Charles and Ethel moved to South Africa, where Charles worked as a manager at the Singer Sewing Machine factory in Durban. They had four children together before, in about 1900, Ethel left Charles, her four young children (the youngest was 3 and the eldest 9) and South Africa with another man. One can only imagine the circumstances under which a woman would leave her young family. Was Charles cruel, I wonder? Was the new man, Frederick, that charming? The end of the story remains whatever her motivation, her children were told that she had passed away. Life went on for them in South Africa. Life went on for Ethel and Fred in New Zealand too. They had two children, M, the letter-writer, and Elvira, her sister mentioned. And life went on.
The Great War, The Great Depression, World War II, The Immorality Act, hippies, sex, drugs and rock ‘n roll, The Cold War, Apartheid, the Soweto Riots, Nelson Mandela was released from prison, South Africa’s first democratic elections, I had children, R had grandchildren, PTA meetings, so many burnt meals.

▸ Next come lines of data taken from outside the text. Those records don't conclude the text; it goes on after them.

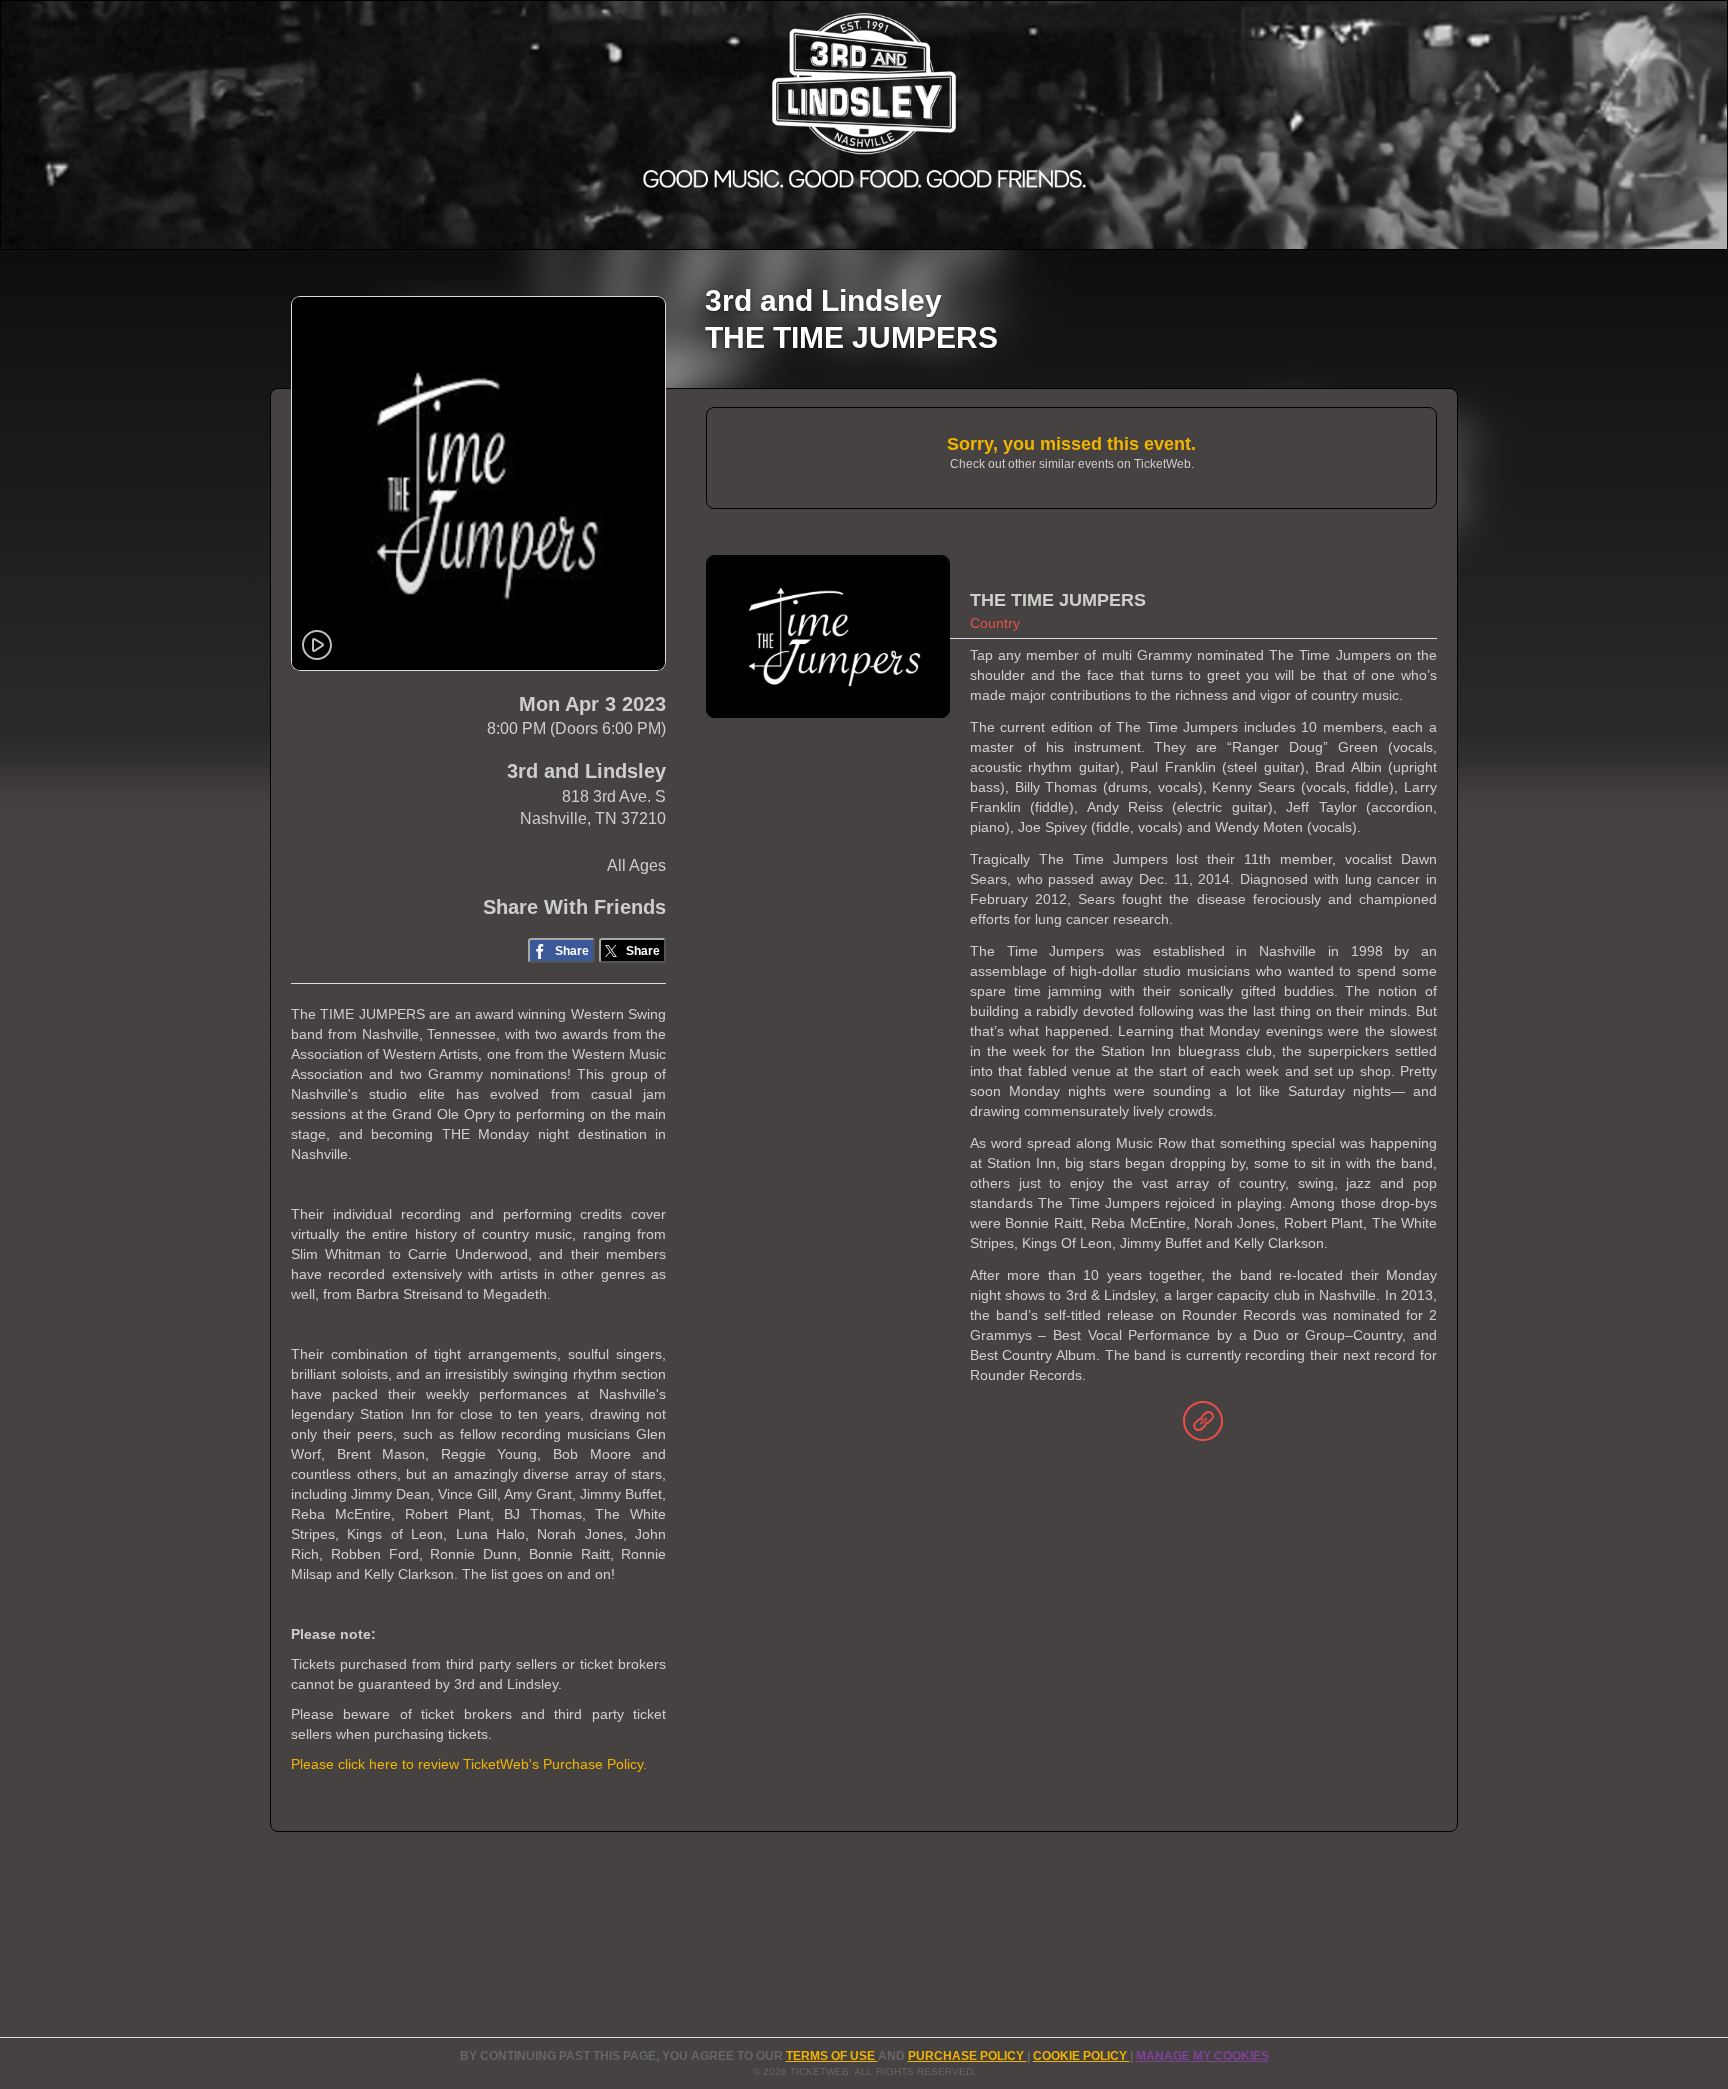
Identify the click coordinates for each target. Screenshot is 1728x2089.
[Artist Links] (1203, 1426)
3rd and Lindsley (586, 771)
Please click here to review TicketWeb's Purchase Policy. (469, 1764)
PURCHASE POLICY (967, 2056)
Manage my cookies (1202, 2056)
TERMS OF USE (832, 2056)
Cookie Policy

Life went on until June 2013.
And so it is that I find myself wondering what to pack for a winter trip to New Zealand to meet R and the rest of the family. We are to put right something that went wrong over 100 years ago! It is an extraordinary story. I can’t believe it’s mine. Soon I will not need to chant the names of ghosts; I will have real living family members to populate my prayers. Although, to be fair, I’m not sure that I believe in prayer. I do believe in a little bit of magic though and I believe that, given time, even the most broken pieces of ourselves can be glued back together.